3) ActiveRecord: Yes, it's ORM, but only if you want to. You can use db-depdendent, direct sql if you like, or get faster queries using arrays of arrays instead of the more general ActiveRecord objects. What ActiveRecord has done for me, is save me from endless work with SQLs, only to change them again and again. I've also extended the functionality of ActiveRecord, to deliver fast insert-update operations. If I were stuck with creating dozens of SQLs, I would probably have missed that opportunity to optimize. Because ActiveRecord freed me, but didn't bar me, from the low-levels, I was able to optimize more from the higher-level down.
Another thing ActiveRecord has done, is make my db schema totally normalized and efficient. Its model and naming convention has forced me to really think what is it exactly that I need, what are the relationships. In how many projects do you even have a normalized logical and physical model? Here I got it almost for free, just using the programming language constructs and trying to adhere to the standard. If you're having trouble with ActiveRecord, my bet is that you need to spend some time improving the normalization of your models.
I understand using ActiveRecord on an already-defined schema can mean trouble though. Its best fit is for new projects. I also don't use the migrations command-line tools, but just keep all models and dbobjects in my own separate files, and update the db when necessary. I'm not using Rails.
ORMs can be bad, but in my experience ActiveRecord does a good job of it, and doesn't force you anything you don't want. You should of course find out why things are slow when they are slow, and in my experience it IS possible to rectify all such cases. Don't shoot it down just because you're lazy.. See it as a RAD tool instead, which you should build on top of.. You can quickly get a working prototype, and then start optimizing. Isn't that the most agile approach anyways?
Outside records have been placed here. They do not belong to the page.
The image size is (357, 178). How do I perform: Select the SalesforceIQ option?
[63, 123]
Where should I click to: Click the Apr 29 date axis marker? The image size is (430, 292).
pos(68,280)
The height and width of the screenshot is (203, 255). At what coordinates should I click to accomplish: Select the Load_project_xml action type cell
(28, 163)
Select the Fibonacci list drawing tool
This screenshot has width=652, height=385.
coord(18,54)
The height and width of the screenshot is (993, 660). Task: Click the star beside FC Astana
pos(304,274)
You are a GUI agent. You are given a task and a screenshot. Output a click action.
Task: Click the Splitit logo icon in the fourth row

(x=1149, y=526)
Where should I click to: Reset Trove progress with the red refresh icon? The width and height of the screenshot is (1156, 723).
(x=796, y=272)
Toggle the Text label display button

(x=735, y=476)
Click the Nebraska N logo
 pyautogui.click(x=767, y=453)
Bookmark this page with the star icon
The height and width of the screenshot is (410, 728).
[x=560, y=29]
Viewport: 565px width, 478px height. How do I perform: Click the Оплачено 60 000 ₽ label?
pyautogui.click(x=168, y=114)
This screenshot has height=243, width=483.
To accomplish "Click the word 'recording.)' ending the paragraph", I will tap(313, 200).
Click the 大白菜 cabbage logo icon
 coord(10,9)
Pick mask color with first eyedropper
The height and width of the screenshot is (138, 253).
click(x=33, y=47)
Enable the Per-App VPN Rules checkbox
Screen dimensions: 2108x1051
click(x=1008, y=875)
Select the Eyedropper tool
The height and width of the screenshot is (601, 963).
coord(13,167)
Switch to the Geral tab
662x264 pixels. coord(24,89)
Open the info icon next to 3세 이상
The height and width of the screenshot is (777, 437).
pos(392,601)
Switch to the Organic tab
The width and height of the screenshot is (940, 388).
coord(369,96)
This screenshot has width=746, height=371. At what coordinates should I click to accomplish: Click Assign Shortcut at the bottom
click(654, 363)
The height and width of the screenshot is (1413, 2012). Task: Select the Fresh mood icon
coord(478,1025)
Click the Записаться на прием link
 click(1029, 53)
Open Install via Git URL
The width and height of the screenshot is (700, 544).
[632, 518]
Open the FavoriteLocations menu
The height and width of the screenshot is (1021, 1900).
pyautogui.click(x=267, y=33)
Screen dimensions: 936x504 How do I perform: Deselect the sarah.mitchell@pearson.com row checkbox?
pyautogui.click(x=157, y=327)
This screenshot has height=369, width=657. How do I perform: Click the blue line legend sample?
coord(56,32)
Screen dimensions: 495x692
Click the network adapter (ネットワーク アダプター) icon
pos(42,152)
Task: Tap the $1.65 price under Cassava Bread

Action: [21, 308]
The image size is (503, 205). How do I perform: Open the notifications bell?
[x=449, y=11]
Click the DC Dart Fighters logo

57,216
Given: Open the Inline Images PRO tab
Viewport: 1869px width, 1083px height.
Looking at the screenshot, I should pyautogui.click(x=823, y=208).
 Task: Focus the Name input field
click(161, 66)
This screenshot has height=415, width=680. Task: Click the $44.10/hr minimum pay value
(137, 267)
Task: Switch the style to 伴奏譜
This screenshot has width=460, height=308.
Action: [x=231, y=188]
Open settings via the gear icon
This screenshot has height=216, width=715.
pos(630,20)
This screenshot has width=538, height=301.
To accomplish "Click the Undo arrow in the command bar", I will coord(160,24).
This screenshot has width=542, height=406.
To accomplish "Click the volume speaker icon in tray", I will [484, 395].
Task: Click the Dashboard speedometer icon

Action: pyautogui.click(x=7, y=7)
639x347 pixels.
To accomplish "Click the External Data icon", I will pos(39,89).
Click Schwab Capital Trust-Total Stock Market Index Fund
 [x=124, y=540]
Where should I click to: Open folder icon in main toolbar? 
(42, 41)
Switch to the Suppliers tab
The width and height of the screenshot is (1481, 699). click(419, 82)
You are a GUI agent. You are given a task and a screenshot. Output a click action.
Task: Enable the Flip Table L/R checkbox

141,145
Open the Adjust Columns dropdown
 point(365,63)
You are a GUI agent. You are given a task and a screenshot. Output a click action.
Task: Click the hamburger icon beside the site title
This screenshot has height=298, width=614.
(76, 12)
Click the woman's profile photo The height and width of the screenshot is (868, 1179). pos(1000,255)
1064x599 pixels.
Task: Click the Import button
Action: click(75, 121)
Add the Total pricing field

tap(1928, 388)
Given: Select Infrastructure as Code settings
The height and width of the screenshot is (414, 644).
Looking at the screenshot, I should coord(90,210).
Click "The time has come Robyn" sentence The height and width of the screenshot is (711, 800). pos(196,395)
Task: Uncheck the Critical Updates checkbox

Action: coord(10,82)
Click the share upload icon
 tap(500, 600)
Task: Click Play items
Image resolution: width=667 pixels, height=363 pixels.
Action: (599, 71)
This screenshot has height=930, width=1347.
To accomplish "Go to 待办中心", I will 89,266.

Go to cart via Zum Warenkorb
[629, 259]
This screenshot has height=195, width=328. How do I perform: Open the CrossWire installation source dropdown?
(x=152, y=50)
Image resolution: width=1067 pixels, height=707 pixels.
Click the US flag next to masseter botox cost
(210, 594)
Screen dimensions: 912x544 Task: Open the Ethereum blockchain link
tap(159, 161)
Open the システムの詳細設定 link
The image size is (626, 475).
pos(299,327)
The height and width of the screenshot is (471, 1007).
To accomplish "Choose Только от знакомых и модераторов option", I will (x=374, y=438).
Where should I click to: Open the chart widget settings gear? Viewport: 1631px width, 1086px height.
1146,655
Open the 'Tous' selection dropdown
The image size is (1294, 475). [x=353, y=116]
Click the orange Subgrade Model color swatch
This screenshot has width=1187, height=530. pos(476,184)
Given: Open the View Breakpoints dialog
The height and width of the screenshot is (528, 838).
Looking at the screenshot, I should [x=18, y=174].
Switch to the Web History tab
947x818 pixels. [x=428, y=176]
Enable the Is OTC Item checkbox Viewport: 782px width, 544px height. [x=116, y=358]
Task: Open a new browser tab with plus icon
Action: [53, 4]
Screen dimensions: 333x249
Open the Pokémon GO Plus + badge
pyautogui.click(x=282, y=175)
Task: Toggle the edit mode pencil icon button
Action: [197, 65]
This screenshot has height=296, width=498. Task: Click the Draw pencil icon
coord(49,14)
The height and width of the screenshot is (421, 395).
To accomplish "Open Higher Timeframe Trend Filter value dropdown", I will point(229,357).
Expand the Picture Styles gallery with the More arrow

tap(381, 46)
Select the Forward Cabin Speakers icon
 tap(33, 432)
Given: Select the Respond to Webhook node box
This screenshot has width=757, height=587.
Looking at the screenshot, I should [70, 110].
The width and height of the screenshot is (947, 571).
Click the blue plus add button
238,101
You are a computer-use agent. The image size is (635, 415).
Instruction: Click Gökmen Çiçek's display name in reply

4) Ruby Gems: I dislike the native compiling and the hardware-dependent binary blobs, and the occational need to override the system-string. But once you've got it working, it's very neat. You can install / uninstall from commandline, and get impressive amounts of libraries and functionality. If you're spending too much time making general libraries, you're doing something wrong, because most can be had with the Ruby gems.
I haven't tried CPAN too much. Perl I can modify, but I absolutely hate the language syntaxes (yes, plural).
Ruby is for me elegant, simple and powerful. But it can become dangerous in the wrong hands.
There's no doubt in my mind that Ruby has made things possible for me in one year, which would probably take a good team several years to accomplish. You just have to see the possibilities and work smart.. You won't get top-notch low-level performance, but you might be able to squeeze out even better performance from working from the higher-level down.
How Ruby is in teams, is another matter.. ;) Rails is even more "fun" in teams ;)
However with some smart coding and some standards, such as my suggestions above, it should be possible to surpass productivity of most other languages, such as Perl and Java, because of Ruby's many advantages:
http://learnruby.com/about-ruby.html
So I see alot of neat possibilties in Ruby. Just wished there were better standard libraries for such important core functionality such as argument-checking, paranoia-checking (or program by contract) and errorhandling (standardized pretty-printing of errors with local variables, helpful context information from which function, line of the check that failed, line number, etc.)
However, even though some things were missing, Ruby did enable me to extend it for myself. Which is a good thing in my book.